在此基础上,2011年,上海生命科学研究院生化细胞所的徐国良课题组首次提出氧化作用与碱基切除修复途径协同介导的DNA主动去甲基化机制[He YF, et al., Tet-mediated formation of 5-carboxylcytosine and its excision by TDG in mammalian DNA. Science, 2011, 333(6047): 1303-1307]。实验室最早受粗糙脉胞菌中尿嘧啶代谢补偿途径的启发展开了研究。在这种真菌中,胸腺嘧啶在胸腺嘧啶水解酶的作用下被逐步氧化为5-羧基尿嘧啶,后者在异乳清酸脱氢酶(IDCase)作用下转变为尿嘧啶U。研究人员首先优化了Tet蛋白的体外反应条件,在辅因子二价铁离子和a-酮戊二酸以及1 mmol/L的ATP的存在下,将含5mC或者5hmC的DNA模板作为反应底物与Tet蛋白反应一段时间后,通过高效液相色谱(HPLC)和薄层层析(TLC)分离检测的方法显示5mC或5hmC被转化成了一种新的修饰碱基形式。经质谱鉴定,确定这种新的修饰为5caC。在正常哺乳动物细胞中,5caC含量极低,常规方法检测不到。在HEK293T细胞中过表达Tet2蛋白后可在基因组DNA中检测到5caC,而过表达Tet2突变体蛋白则不可以,说明Tet蛋白通过氧化作用将5mC转变成了5caC。那么5caC又是怎么转变成未经修饰的胞嘧啶C呢?哺乳动物细胞中是否存在类似IDCase的脱羧酶直接去掉5caC的羧基呢?事实上,目前还没有证据表明哺乳动物细胞中存在可以直接在DNA双链上进行脱羧反应的酶。2010年,英国剑桥大学Azim Surani实验室的研究显示BER途径参与小鼠生殖系的重编程过程,这与发生大规模去甲基化的时间窗口吻合。然而BER途径最上游的糖苷酶均是切割G/U错配,是否能够切割G/5caC仍然不得而知。He YF等纯化了目前已知的BER途径上游参与切割G/U错配的四种糖苷酶,即TDG、MBD4、UNG2及SMUG1。糖苷酶活性分析结果显示只有TDG能够在体外特异性地切除5caC。细胞实验进一步表明,在外源Tet过表达的293T细胞中本应该能检测到的5caC在过表达TDG后消失。用TDG抗体免疫敲除内源TDG的胚胎干细胞(ESC)的核抽提物对5caC的切除活性也明显降低。Tdg knockdown或者Tdg knockout的ES细胞核抽提物切除5caC的能力也降低,并且细胞基因组中呈现5caC的积累。

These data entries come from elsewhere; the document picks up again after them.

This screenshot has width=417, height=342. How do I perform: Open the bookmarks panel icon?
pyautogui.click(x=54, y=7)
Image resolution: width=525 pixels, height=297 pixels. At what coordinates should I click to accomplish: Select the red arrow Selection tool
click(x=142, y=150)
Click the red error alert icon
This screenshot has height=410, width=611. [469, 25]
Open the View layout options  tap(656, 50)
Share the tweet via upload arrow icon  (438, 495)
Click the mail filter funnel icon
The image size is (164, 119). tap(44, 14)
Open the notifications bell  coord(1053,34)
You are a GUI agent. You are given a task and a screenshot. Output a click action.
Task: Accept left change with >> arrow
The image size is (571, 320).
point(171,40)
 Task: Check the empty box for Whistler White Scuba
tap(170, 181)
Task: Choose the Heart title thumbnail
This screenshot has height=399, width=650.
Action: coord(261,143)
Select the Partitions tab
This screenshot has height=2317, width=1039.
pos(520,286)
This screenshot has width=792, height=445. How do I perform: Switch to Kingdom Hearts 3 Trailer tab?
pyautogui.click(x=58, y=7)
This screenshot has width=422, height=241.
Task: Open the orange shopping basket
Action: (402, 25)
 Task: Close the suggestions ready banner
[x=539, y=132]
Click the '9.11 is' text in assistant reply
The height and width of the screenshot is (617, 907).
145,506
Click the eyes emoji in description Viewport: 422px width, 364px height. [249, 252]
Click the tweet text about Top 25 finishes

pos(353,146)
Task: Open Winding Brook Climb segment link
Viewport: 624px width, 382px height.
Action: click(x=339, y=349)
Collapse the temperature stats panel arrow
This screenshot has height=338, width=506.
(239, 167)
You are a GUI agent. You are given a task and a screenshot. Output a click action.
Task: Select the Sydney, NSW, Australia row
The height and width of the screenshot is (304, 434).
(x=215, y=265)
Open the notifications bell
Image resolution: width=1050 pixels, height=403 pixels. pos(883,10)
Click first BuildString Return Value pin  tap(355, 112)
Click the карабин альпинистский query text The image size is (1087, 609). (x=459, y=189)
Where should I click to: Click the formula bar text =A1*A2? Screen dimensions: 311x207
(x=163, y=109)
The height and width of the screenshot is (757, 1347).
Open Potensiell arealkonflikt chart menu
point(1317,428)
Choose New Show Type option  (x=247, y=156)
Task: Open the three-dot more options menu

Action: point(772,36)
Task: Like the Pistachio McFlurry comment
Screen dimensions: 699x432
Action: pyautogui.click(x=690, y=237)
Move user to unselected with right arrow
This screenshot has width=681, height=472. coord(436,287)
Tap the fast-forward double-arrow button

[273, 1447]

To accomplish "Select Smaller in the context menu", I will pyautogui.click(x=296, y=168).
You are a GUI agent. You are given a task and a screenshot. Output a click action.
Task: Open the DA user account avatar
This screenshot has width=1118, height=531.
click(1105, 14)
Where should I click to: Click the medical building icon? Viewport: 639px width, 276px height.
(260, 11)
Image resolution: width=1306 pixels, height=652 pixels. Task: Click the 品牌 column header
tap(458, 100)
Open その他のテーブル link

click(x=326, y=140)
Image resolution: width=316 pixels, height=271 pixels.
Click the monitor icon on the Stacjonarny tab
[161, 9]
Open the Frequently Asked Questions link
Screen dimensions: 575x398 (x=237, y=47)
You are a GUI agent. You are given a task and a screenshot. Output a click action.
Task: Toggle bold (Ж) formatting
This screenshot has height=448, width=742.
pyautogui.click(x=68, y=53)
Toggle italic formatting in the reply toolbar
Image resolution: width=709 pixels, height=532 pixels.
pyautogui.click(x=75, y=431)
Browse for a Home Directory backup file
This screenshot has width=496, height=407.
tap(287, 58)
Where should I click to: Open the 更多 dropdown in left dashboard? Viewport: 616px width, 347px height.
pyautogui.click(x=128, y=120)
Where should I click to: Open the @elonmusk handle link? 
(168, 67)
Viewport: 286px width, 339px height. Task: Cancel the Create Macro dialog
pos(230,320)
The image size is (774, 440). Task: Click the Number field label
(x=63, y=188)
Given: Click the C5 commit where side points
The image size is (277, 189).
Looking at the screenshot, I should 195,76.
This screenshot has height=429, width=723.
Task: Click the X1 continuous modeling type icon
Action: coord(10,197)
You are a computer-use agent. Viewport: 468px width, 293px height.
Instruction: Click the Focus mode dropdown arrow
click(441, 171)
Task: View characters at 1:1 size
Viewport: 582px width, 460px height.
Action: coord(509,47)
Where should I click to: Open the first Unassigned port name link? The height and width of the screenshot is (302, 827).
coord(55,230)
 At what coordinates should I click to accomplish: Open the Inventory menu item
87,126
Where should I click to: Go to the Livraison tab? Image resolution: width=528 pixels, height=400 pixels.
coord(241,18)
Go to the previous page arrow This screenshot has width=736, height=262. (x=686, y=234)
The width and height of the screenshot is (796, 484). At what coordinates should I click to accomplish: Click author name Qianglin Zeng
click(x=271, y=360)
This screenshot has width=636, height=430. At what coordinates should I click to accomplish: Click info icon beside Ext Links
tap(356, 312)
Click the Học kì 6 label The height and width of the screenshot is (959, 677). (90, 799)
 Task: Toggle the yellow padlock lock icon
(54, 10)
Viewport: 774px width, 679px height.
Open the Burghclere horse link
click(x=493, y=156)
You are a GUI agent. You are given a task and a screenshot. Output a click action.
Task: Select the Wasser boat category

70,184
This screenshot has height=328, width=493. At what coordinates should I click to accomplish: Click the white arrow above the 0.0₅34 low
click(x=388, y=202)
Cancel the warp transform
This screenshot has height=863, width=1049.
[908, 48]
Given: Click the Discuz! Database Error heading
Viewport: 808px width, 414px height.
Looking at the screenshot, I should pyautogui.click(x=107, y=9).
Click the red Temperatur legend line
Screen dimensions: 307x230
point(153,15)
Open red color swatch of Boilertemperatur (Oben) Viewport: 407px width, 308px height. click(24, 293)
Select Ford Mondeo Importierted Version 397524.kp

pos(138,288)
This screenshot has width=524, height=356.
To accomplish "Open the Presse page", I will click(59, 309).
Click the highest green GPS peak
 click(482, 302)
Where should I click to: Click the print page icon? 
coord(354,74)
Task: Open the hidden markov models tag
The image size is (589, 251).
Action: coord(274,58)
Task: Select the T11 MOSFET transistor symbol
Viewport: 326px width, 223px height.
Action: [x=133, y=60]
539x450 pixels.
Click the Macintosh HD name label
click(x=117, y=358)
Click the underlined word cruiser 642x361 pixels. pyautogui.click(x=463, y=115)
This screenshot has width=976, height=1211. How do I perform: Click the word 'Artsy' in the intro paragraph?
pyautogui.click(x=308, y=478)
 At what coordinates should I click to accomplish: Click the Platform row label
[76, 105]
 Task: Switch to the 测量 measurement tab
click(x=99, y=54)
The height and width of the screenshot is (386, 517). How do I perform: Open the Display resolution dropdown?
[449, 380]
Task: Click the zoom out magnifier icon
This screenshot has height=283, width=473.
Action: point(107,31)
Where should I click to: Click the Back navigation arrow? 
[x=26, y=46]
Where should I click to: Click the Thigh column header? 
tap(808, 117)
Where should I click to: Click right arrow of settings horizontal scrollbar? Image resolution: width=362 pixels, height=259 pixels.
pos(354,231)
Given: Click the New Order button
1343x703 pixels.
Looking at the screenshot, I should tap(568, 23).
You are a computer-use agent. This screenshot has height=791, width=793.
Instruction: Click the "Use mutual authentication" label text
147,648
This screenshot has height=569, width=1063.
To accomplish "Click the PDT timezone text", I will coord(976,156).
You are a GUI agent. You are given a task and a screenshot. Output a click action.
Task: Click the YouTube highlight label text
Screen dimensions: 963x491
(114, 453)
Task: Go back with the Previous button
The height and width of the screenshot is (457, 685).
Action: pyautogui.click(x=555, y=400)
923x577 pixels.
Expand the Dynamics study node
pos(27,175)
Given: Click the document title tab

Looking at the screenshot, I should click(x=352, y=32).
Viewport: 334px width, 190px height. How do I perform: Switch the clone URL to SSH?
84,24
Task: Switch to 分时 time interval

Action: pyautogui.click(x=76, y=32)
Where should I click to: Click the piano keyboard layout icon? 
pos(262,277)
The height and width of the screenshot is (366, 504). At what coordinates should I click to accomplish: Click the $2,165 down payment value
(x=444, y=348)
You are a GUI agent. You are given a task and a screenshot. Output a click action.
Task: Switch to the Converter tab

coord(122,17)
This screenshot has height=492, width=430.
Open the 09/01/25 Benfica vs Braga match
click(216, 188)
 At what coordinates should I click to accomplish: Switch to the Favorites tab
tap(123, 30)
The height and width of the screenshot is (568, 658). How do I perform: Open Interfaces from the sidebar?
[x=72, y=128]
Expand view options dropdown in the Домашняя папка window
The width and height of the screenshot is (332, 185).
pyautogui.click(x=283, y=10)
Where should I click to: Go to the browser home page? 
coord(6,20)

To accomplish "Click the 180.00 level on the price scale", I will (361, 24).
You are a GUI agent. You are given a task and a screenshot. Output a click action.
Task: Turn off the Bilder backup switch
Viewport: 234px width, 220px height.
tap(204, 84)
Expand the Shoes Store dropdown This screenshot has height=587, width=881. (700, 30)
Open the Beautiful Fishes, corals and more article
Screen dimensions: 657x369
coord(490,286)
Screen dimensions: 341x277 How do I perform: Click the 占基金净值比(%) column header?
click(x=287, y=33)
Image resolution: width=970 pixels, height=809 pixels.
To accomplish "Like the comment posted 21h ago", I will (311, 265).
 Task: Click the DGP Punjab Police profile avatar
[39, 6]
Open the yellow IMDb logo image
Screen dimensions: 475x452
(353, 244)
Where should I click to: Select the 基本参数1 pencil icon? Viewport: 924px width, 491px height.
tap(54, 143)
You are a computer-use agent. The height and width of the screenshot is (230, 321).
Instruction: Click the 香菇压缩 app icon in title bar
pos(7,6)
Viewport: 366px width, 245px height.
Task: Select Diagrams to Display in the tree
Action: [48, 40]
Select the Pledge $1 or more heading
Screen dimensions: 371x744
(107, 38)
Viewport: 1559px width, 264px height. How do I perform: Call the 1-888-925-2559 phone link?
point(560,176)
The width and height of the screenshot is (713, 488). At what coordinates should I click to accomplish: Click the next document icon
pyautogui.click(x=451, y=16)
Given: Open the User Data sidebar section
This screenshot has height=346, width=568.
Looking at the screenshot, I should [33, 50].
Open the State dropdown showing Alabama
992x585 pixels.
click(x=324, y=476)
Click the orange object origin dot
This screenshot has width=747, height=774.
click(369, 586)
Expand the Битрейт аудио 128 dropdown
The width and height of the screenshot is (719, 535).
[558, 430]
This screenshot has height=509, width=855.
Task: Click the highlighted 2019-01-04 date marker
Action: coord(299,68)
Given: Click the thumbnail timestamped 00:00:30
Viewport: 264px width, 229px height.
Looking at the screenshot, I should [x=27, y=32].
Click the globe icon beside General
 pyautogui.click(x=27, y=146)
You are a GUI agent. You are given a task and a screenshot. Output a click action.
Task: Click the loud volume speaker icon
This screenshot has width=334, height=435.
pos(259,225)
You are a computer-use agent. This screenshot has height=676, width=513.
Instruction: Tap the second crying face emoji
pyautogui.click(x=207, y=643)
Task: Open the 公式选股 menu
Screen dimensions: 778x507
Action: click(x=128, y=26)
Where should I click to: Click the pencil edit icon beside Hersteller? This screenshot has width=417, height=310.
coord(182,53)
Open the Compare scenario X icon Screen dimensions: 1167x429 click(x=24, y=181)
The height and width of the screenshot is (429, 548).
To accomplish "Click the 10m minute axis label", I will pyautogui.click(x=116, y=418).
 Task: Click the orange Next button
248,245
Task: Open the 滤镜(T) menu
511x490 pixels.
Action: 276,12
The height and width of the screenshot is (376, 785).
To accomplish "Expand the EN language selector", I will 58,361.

以上结果说明5mC和5hmC均可以被Tet双加氧酶进一步氧化产生一种新的碱基形式5caC,并且5caC可以被TDG糖苷酶特异性识别并切除,进而启动BER修复途径将原来的5mC替换成未修饰的C,从而实现真正的DNA去甲基化过程(图1)。

同期的Science杂志上,美国北卡罗来纳大学、霍华德休斯医学研究所华人科学家张毅教授实验室也发现Tet蛋白可以在体外将5mC氧化成5fC和5caC,但他们没有继续研究5caC如何转变成未修饰的胞嘧啶。因此,徐国良实验室第一次基于体内和体外的实验手段从分子水平上相对完整地勾画出了一条DNA主动去甲基化的途径,诠释了TDG介导的5caC切除这一去甲基化过程重要的一环,极大地推动了对DNA主动去甲基化机制的认识。

随后,Tet-TDG介导的DNA主动去甲基化在早期胚胎发育、成体神经发生、造血干细胞分化、配子发生以及体细胞重编程等过程中的作用被该实验室和国际同行深入研究。大规模的全基因组测序阐释了DNA主动去甲基化在这些细胞命运转变中呈现的规律现象。尽管如此,仍有很多未解之谜等待大家去解开。比如TDG在受精卵中不表达,且TDG缺失受精卵中的去甲基化过程并未受影响,是否暗示在Tet3介导的5mC氧化去甲基化的下游可能存在不依赖于TDG的其他去甲基化途径?另外5hmC、5fC以及5caC仅仅是代谢过程中的中间产物还是能和5mC一样独立地作为一种表观遗传标记起到生物学作用?近年来发现的DNA上新的修饰形式6-甲基腺嘌呤(6mA)是否具有生物学意义又是如何代谢调控的?DNA上是否存在除甲基化之外其他的修饰形式?DNA上氧化修饰碱基的生物学意义仍有待进一步研究。